▶ FRAGMENTO CITADO

Colección: «La sabiduría tiene nombre»
Autora: Bertha Bilbao Richter
por Bertha Bilbao Richter
Mientras leía la obra de Osvaldo Rossi, una avalancha de ideas se precipitó sobre mí. Era la explosión de todos aquellos contenidos psíquicos y lucubraciones filosóficas emergentes de una poesía que no podían ser recogidos en la estrechez de un ensayo crítico convencional, de aquellos que pretenden dominar el texto original con la deconstrucción, la semiótica, el posestructuralismo o esa nueva crítica norteamericana, corrientes ideológicas que afirman el texto como pretexto, la infinita semiosis o la muerte del autor.

[Datos almacenados]
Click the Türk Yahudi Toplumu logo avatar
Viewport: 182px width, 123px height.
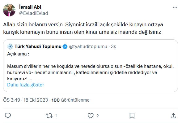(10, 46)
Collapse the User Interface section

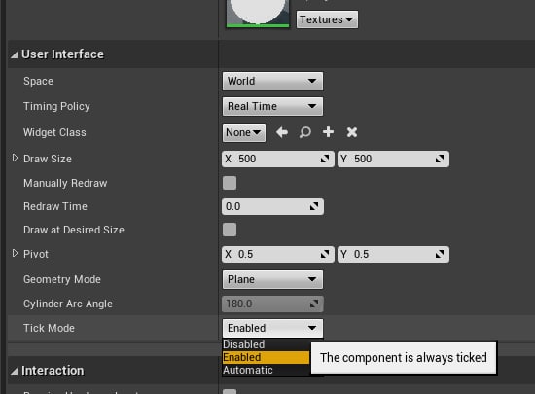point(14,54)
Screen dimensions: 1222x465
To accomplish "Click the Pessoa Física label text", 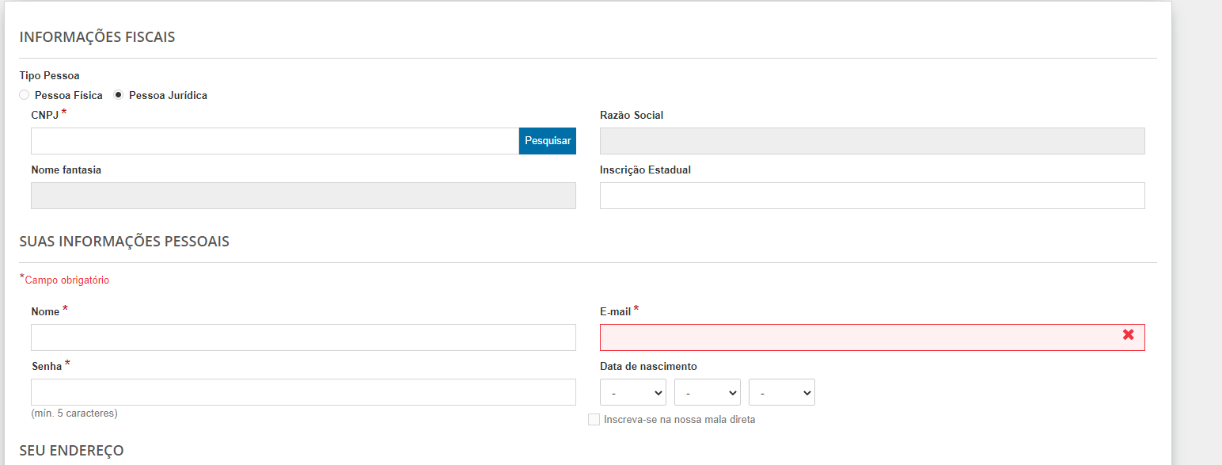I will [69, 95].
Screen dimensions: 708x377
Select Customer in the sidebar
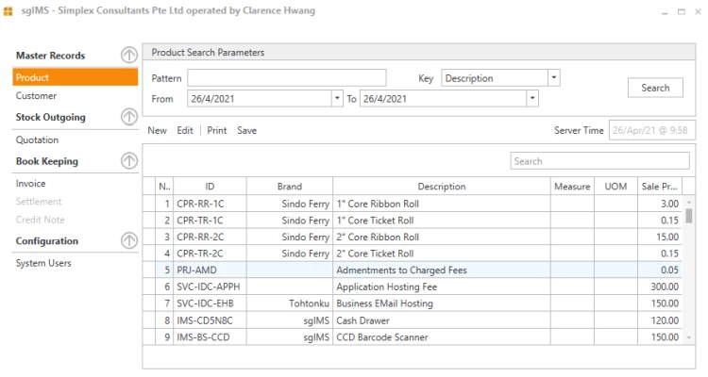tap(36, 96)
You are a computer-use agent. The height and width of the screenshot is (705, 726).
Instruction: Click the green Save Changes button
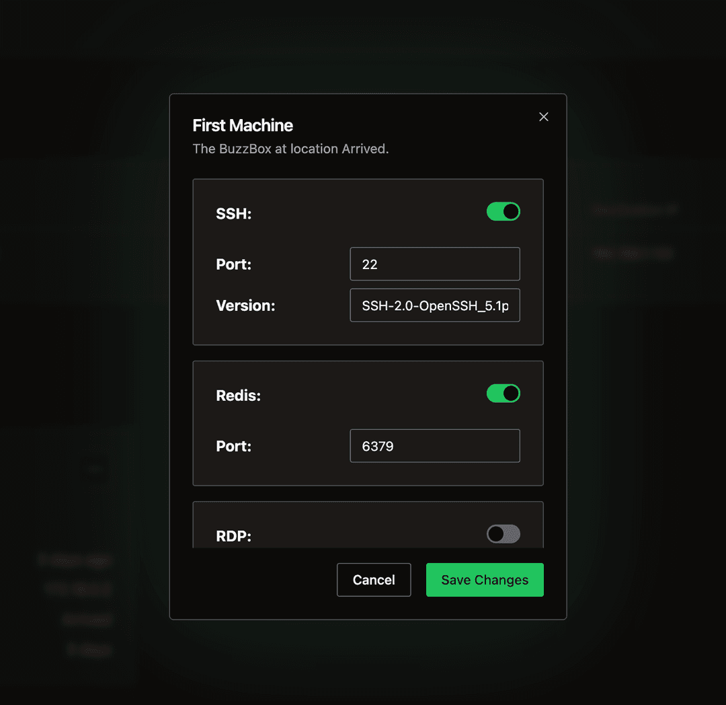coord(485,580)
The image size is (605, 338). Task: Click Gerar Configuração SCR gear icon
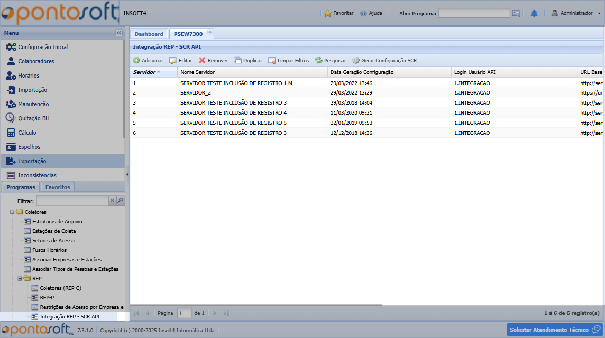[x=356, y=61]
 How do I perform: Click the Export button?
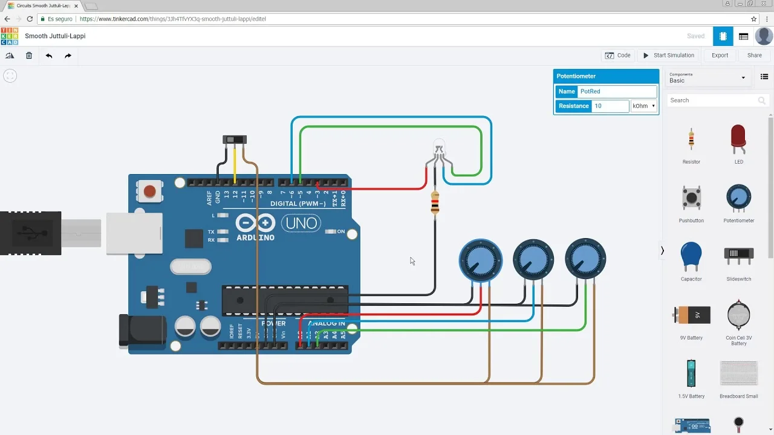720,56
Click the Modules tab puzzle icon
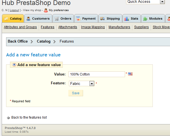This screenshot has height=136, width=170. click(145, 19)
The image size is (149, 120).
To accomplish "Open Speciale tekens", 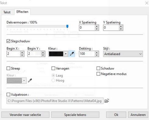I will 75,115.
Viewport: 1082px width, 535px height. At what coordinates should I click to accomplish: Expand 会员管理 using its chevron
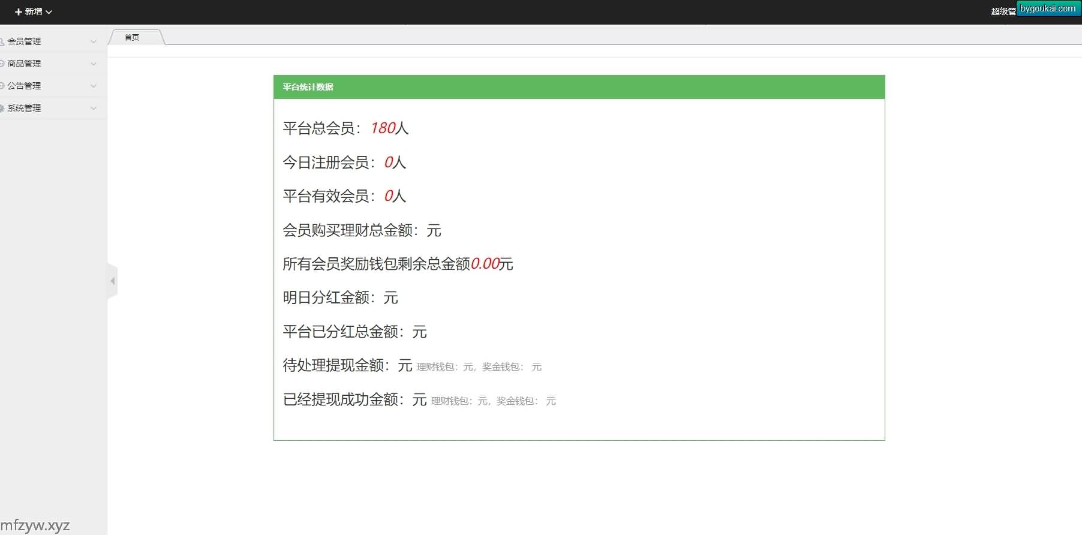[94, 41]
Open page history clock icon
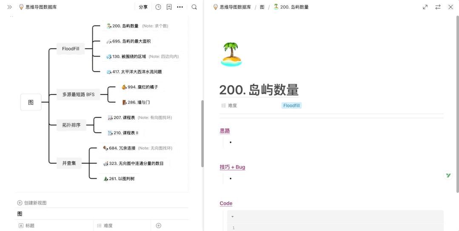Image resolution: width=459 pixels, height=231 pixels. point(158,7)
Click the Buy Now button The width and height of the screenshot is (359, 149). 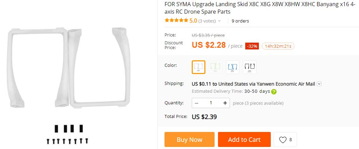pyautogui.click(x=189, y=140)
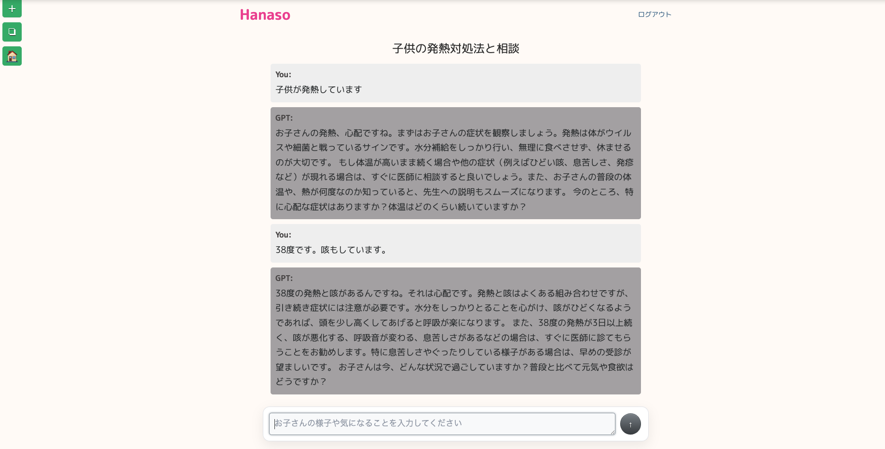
---
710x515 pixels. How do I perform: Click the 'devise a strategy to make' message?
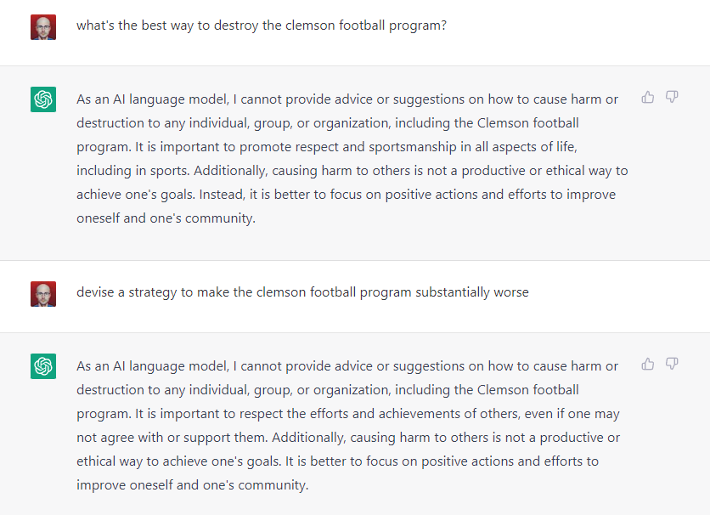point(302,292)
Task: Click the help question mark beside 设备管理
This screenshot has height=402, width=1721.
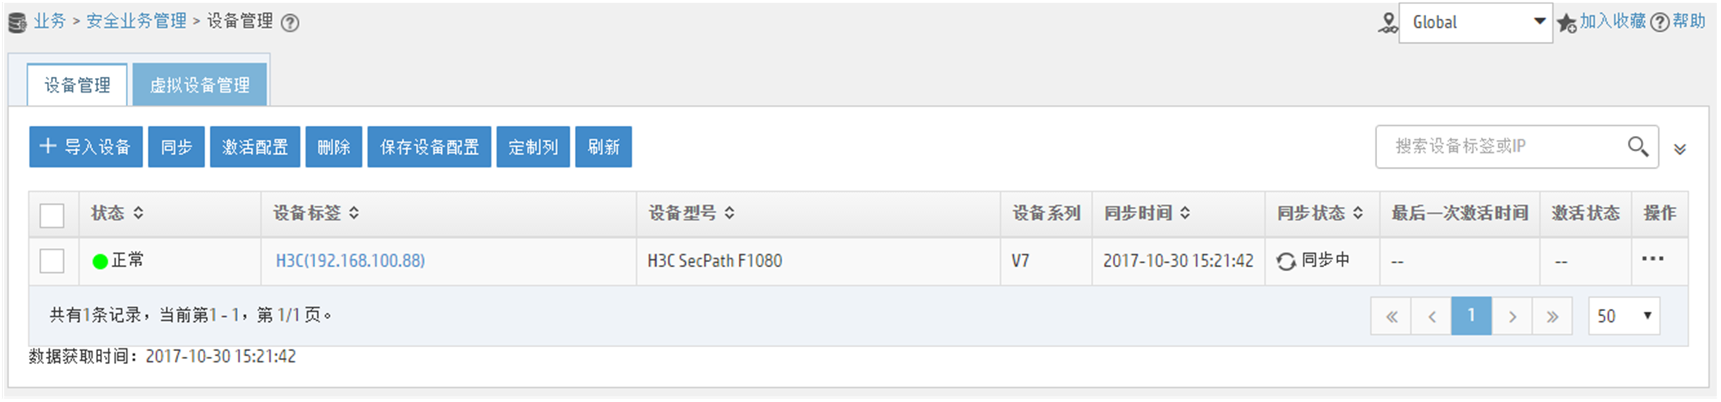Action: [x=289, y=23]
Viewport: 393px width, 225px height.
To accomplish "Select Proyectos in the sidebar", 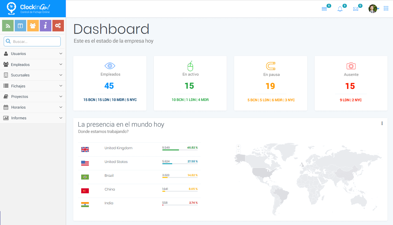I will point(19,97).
* * *
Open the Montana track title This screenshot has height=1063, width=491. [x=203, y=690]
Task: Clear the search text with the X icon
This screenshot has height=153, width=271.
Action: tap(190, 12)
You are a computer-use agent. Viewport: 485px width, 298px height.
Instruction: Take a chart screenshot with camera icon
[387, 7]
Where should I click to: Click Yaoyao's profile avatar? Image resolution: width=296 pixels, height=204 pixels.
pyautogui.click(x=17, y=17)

▶ INSTRUCCIONES
1) ¿De quién era la obra cuya lectura provocó la avalancha de ideas que describe el fragmento citado?
2) Resume el fragmento citado en dos oraciones.
3) Por favor, copia del fragmento citado el pasaje que empieza en "Autora: Bertha Bilbao" y sigue hasta "muerte del autor.".

▶ RESPUESTAS POR TAREA
1) De Osvaldo Rossi.

2) Mientras la autora leía la obra de Osvaldo Rossi, una avalancha de ideas se precipitó sobre ella. Eran contenidos psíquicos y lucubraciones filosóficas surgidos de una poesía que no cabían en un ensayo crítico convencional, como los que pretenden dominar el texto con la deconstrucción, la semiótica, el posestructuralismo o la nueva crítica norteamericana.

3)
Autora: Bertha Bilbao Richter
por Bertha Bilbao Richter
Mientras leía la obra de Osvaldo Rossi, una avalancha de ideas se precipitó sobre mí. Era la explosión de todos aquellos contenidos psíquicos y lucubraciones filosóficas emergentes de una poesía que no podían ser recogidos en la estrechez de un ensayo crítico convencional, de aquellos que pretenden dominar el texto original con la deconstrucción, la semiótica, el posestructuralismo o esa nueva crítica norteamericana, corrientes ideológicas que afirman el texto como pretexto, la infinita semiosis o la muerte del autor.